Prof. Dr. Ercüment Kuran
Türk tarihçiliğinin seçkin şahsiyeti, değerli bilim adamı Ercüment Kuran Kasım ayı başında aramızdan ayrıldı. Zarif, objektif, heyecanlı hâliyle çok sayıda tarihçi yetiştirmiş olan Kuran, aynı zamanda katıksız bir Türk milliyetçisi idi. Dikkatli okurlarımız, Orkun’un ilk sayılarındaki yazılarını hatırlayacaklardır.

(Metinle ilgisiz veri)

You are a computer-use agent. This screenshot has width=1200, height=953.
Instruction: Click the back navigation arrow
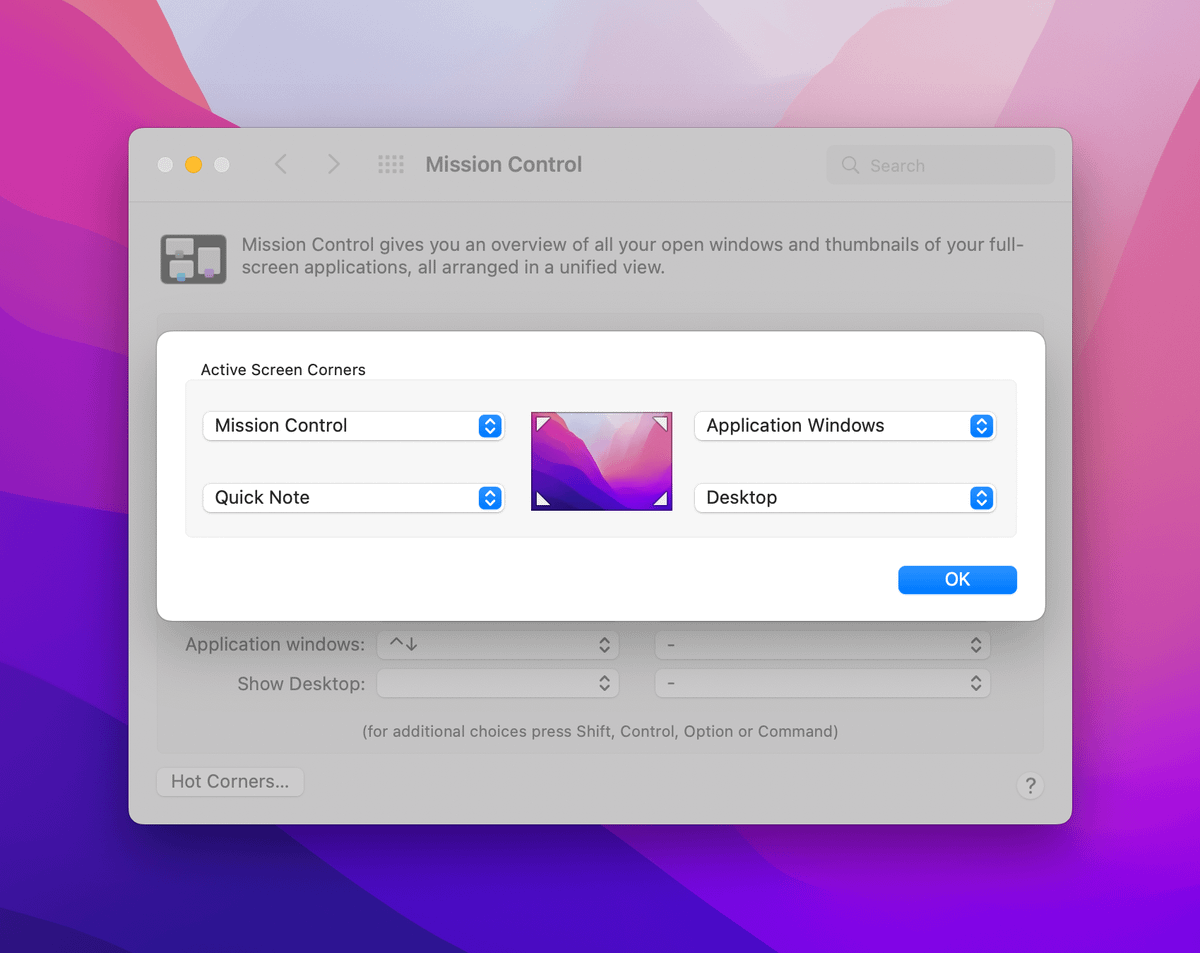coord(281,165)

Ercüment Kuran 1920’de İstanbul’da doğdu. Orta öğrenimini Sen Jozef Lisesi’nde yaptı. İstanbul Üniversitesi Fen Fakültesi’ne yazıldı ise de asıl eğiliminin sosyal ilimler olduğunu görerek Edebiyat Fakültesi tarih bölümüne geçti. Burada Cavit Baysun, Zeki Velidî Togan, Mükrimin Halil Yınanç, Stephan Runciman gibi hocaların nezaretinde yetişti. Buradan 1948’de mezun oldu, bir yıl sonra da Son Çağ Tarihi kürsüsüne asistan olarak alındı. 1953’te doktorasını verdi. Daha sonra Almanya’da bir buçuk yıl araştırma ve incelemelerde bulundu. 1957’de doçent olduktan sonra Londra’da altı ay boyunca Bernard Lewis’in seminerlerine katıldı. !959’da Türkiye’ye döndü ve Robert Kolej tarih öğretmenliğine tayin edildi. 1962’da ODTÜ’de tarih doçentliğine getirildi. 1964-1965’te Columbia Üniversitesi’nde araştırmalar yaptı. 1967’de Kanada’daki Toronto Üniversitesi’nde tarih doçentliğine getirildi. Burada kendisine çok iyi şartlarla profesörlük teklif edildiğinde “Benden vazife bekleniyor. Vazifemi yapmak için vatanıma döneceğim” diyerek reddetti. 1970 yılında Türkiye’ye dönünce Hacettepe Üniversitesi’nde profesörlük kadrosuna atandı. Ertesi yıl burada tarih bölümünü
kurdu. 1971-1973 yıllarında Hacettepe Üniversitesi Sosyal ve İdarî Bölümler Fakültesi dekanlığına seçildi. 1982’de H.Ü. Atatürk İlkeleri ve İnkılâp Tarihi Enstitüsü’nü kurarak müdürlüğünü üstlendi. 1983’te kendi isteğiyle emekliye ayrıldı.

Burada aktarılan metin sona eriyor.